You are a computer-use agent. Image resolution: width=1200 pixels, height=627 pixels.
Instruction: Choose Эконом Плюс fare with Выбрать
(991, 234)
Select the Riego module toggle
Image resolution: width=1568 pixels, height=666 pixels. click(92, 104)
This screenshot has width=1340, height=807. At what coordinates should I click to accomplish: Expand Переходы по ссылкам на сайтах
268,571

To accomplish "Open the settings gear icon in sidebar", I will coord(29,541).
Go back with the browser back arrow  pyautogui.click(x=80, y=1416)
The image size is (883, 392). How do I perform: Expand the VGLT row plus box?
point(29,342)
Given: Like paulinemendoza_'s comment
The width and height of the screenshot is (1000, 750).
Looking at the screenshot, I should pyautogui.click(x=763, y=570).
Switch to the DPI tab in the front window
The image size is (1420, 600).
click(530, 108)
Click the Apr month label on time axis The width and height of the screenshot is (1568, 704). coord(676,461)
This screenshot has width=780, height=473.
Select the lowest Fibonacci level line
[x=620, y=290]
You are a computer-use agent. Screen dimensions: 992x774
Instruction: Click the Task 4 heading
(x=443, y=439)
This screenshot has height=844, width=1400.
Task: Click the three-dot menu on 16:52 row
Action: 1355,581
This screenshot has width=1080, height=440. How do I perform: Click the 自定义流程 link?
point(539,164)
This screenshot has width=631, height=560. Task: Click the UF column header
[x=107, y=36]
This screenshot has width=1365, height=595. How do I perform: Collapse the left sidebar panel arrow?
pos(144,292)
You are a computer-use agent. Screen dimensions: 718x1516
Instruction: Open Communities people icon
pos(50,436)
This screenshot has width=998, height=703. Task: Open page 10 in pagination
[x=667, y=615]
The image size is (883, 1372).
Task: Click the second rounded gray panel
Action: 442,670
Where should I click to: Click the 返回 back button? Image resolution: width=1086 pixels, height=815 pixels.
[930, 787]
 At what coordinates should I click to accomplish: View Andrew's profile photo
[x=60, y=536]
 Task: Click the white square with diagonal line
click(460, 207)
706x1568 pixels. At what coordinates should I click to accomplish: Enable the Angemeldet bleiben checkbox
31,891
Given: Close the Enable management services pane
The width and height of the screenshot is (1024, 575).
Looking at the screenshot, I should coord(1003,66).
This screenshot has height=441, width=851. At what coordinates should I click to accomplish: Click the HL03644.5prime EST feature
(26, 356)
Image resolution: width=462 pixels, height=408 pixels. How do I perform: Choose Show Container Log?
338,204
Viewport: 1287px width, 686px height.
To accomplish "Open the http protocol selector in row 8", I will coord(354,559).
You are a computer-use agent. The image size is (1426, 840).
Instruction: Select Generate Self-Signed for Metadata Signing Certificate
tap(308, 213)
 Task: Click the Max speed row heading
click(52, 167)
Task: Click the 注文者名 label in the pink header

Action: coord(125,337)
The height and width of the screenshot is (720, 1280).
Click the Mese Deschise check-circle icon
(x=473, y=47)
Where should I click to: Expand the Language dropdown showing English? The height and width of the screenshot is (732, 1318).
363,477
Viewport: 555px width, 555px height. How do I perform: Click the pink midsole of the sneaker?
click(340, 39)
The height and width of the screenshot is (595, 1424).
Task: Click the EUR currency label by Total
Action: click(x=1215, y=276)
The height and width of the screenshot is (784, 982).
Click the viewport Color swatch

—————

- INSTRUCTIONS FOR THE TASK -
Output the listing once more. Leave each word as it stands.

- ANSWER TO THIS PROBLEM -
You are a computer-use agent. Image resolution: width=1200 pixels, height=627 pixels.
Instruction: Choose Эконом Плюс fare with Выбрать
(991, 234)
Select the Riego module toggle
Image resolution: width=1568 pixels, height=666 pixels. click(92, 104)
This screenshot has width=1340, height=807. At what coordinates should I click to accomplish: Expand Переходы по ссылкам на сайтах
268,571

To accomplish "Open the settings gear icon in sidebar", I will coord(29,541).
Go back with the browser back arrow  pyautogui.click(x=80, y=1416)
The image size is (883, 392). How do I perform: Expand the VGLT row plus box?
point(29,342)
Given: Like paulinemendoza_'s comment
The width and height of the screenshot is (1000, 750).
Looking at the screenshot, I should pyautogui.click(x=763, y=570).
Switch to the DPI tab in the front window
The image size is (1420, 600).
click(530, 108)
Click the Apr month label on time axis The width and height of the screenshot is (1568, 704). coord(676,461)
This screenshot has width=780, height=473.
Select the lowest Fibonacci level line
[x=620, y=290]
You are a computer-use agent. Screen dimensions: 992x774
Instruction: Click the Task 4 heading
(x=443, y=439)
This screenshot has height=844, width=1400.
Task: Click the three-dot menu on 16:52 row
Action: 1355,581
This screenshot has width=1080, height=440. How do I perform: Click the 自定义流程 link?
point(539,164)
This screenshot has width=631, height=560. Task: Click the UF column header
[x=107, y=36]
This screenshot has width=1365, height=595. How do I perform: Collapse the left sidebar panel arrow?
pos(144,292)
You are a computer-use agent. Screen dimensions: 718x1516
Instruction: Open Communities people icon
pos(50,436)
This screenshot has width=998, height=703. Task: Open page 10 in pagination
[x=667, y=615]
The image size is (883, 1372).
Task: Click the second rounded gray panel
Action: 442,670
Where should I click to: Click the 返回 back button? Image resolution: width=1086 pixels, height=815 pixels.
[930, 787]
 At what coordinates should I click to accomplish: View Andrew's profile photo
[x=60, y=536]
 Task: Click the white square with diagonal line
click(460, 207)
706x1568 pixels. At what coordinates should I click to accomplish: Enable the Angemeldet bleiben checkbox
31,891
Given: Close the Enable management services pane
The width and height of the screenshot is (1024, 575).
Looking at the screenshot, I should coord(1003,66).
This screenshot has height=441, width=851. At what coordinates should I click to accomplish: Click the HL03644.5prime EST feature
(26, 356)
Image resolution: width=462 pixels, height=408 pixels. How do I perform: Choose Show Container Log?
338,204
Viewport: 1287px width, 686px height.
To accomplish "Open the http protocol selector in row 8", I will coord(354,559).
You are a computer-use agent. The image size is (1426, 840).
Instruction: Select Generate Self-Signed for Metadata Signing Certificate
tap(308, 213)
 Task: Click the Max speed row heading
click(52, 167)
Task: Click the 注文者名 label in the pink header

Action: coord(125,337)
The height and width of the screenshot is (720, 1280).
Click the Mese Deschise check-circle icon
(x=473, y=47)
Where should I click to: Expand the Language dropdown showing English? The height and width of the screenshot is (732, 1318).
363,477
Viewport: 555px width, 555px height. How do I perform: Click the pink midsole of the sneaker?
click(340, 39)
The height and width of the screenshot is (595, 1424).
Task: Click the EUR currency label by Total
Action: click(x=1215, y=276)
The height and width of the screenshot is (784, 982).
Click the viewport Color swatch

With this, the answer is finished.